- **Source material**:
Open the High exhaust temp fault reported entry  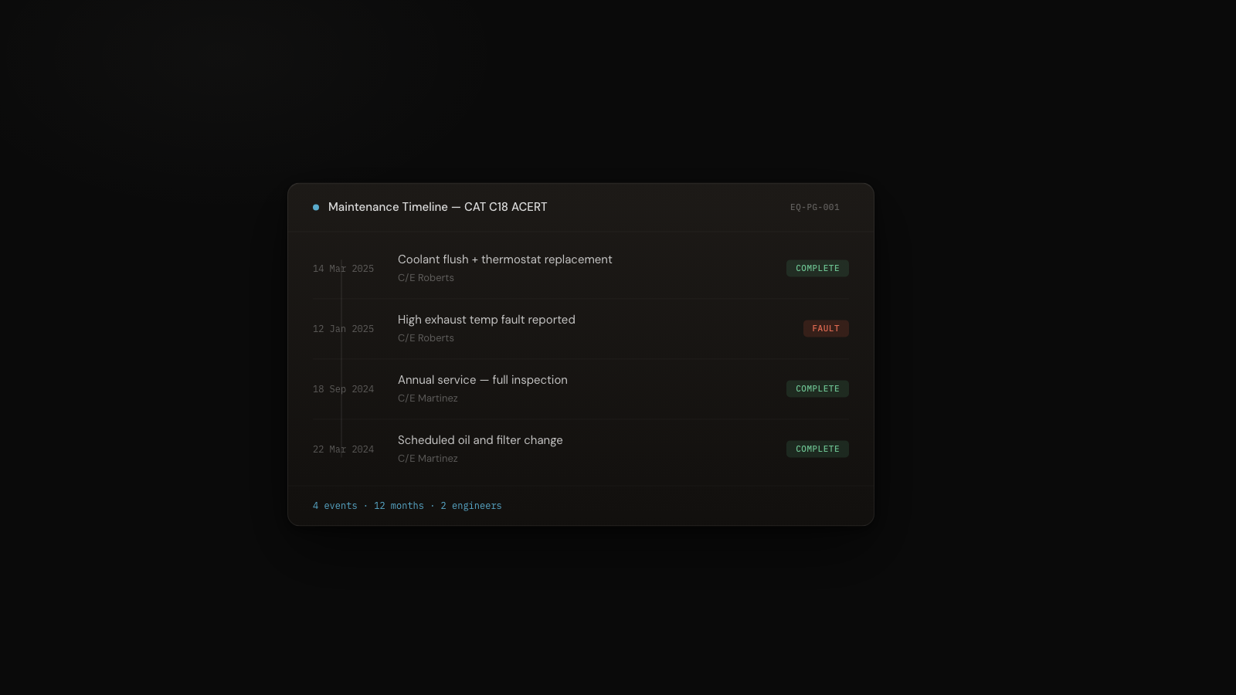[x=486, y=320]
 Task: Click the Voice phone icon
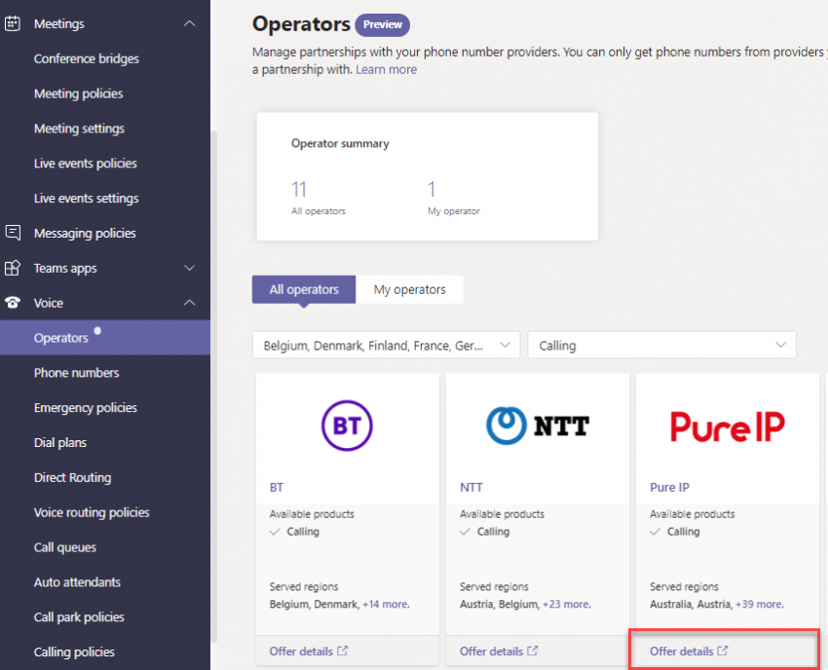point(14,303)
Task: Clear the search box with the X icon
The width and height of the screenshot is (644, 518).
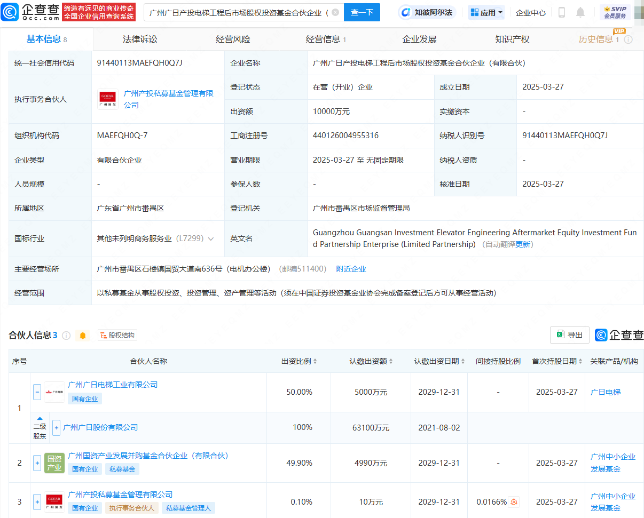Action: click(x=335, y=12)
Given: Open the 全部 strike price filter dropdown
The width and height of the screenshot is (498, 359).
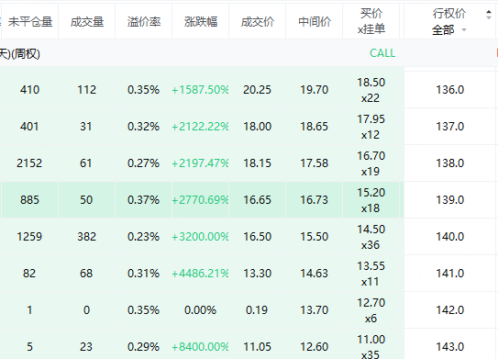Looking at the screenshot, I should pyautogui.click(x=449, y=30).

- **Work instructions**: Would you restate word for word only the lines from the line with "The width and height of the screenshot is (644, 518)." to the last line above, with the pictures left out?

- **Exercise answer**:
The width and height of the screenshot is (644, 518).
Action: click(x=335, y=12)
Given: Open the 全部 strike price filter dropdown
The width and height of the screenshot is (498, 359).
Looking at the screenshot, I should pyautogui.click(x=449, y=30).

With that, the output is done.